II-24: De rechten van het kind

  • 1. 
    Kinderen hebben recht op de bescherming en de zorg die nodig zijn voor hun welzijn. Zij mogen vrijelijk hun mening uiten. Aan hun mening in hen betreffende aangelegenheden wordt in overeenstemming met hun leeftijd en rijpheid passend belang gehecht.
  • 2. 
    Bij alle handelingen in verband met kinderen, ongeacht of deze worden verricht door overheidsinstanties of particuliere instellingen, vormen de belangen van het kind een eerste overweging.
  • 3. 
    Ieder kind heeft het recht, regelmatig persoonlijke betrekkingen en rechtstreekse contacten met zijn beide ouders te onderhouden, tenzij dit tegen zijn belangen indruist.

Gegeven informatie:

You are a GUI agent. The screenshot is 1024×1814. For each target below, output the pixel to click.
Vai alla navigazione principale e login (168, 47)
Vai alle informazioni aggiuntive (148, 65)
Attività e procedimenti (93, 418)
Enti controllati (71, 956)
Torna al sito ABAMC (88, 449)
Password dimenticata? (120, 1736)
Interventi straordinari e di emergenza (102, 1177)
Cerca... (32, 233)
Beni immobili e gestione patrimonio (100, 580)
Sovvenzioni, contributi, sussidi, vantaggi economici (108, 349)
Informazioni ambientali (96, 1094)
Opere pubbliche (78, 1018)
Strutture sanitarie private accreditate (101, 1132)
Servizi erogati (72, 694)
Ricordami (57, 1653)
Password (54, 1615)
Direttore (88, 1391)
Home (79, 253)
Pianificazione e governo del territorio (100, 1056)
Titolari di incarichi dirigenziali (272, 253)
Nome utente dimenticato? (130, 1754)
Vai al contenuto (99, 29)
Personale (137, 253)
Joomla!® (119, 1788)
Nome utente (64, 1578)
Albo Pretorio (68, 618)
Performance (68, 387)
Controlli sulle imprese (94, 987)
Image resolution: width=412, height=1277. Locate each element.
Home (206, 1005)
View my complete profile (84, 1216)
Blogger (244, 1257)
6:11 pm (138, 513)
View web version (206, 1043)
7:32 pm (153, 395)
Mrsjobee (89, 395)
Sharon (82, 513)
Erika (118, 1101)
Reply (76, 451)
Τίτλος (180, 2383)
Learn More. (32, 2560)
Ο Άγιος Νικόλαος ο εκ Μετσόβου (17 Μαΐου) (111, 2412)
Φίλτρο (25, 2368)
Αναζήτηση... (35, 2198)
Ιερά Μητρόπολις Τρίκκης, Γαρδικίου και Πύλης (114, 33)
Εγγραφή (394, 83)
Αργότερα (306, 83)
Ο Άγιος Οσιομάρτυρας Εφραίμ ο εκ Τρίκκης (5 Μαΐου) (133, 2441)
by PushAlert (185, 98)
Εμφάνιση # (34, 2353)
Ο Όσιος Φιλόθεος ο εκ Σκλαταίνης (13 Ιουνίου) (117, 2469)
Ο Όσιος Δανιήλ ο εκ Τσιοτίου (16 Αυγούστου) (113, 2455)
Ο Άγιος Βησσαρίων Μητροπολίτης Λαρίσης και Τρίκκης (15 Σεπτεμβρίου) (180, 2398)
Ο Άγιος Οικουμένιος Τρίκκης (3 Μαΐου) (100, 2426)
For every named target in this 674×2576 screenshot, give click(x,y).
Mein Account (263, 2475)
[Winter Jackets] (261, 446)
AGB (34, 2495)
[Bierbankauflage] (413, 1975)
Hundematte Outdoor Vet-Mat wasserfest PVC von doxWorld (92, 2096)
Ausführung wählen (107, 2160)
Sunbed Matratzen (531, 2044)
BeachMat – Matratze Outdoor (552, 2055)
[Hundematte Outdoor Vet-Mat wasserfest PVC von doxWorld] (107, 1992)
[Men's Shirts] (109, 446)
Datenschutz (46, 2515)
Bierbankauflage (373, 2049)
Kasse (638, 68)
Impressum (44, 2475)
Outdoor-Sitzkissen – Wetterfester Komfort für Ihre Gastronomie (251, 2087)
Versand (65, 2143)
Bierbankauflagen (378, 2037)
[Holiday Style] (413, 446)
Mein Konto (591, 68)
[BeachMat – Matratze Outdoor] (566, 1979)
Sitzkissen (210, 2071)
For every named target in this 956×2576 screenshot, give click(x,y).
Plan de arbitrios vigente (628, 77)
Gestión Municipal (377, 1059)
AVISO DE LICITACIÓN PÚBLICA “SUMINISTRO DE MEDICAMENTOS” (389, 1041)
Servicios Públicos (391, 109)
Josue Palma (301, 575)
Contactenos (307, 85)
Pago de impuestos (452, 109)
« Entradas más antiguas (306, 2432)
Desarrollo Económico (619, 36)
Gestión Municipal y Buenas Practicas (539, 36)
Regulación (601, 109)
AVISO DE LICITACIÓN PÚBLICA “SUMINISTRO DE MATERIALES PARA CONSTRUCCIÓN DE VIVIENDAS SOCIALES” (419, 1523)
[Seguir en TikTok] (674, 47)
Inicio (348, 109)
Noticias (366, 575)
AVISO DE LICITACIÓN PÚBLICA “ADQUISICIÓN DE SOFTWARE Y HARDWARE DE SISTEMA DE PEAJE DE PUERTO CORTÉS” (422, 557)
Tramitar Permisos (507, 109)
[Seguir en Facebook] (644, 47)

Lijst met taken:
a) Wat vormt volgens de tekst over de rechten van het kind een eerste overweging bij alle handelingen in verband met kinderen?
b) Ga alstublieft verder met de tekst over de rechten van het kind, vanaf het punt waar die ophoudt.

Resultaten per taak:
a) De belangen van het kind.

b)
II-25: De rechten van ouderen

De Europese Unie erkent en eerbiedigt het recht van ouderen, een waardig en zelfstandig leven te leiden en aan het maatschappelijk en cultureel leven deel te nemen.

II-26: De integratie van personen met een handicap

De Europese Unie erkent en eerbiedigt het recht van personen met een handicap op maatregelen die beogen hun zelfstandigheid, hun maatschappelijke en beroepsintegratie en hun deelname aan het gemeenschapsleven te bewerkstelligen.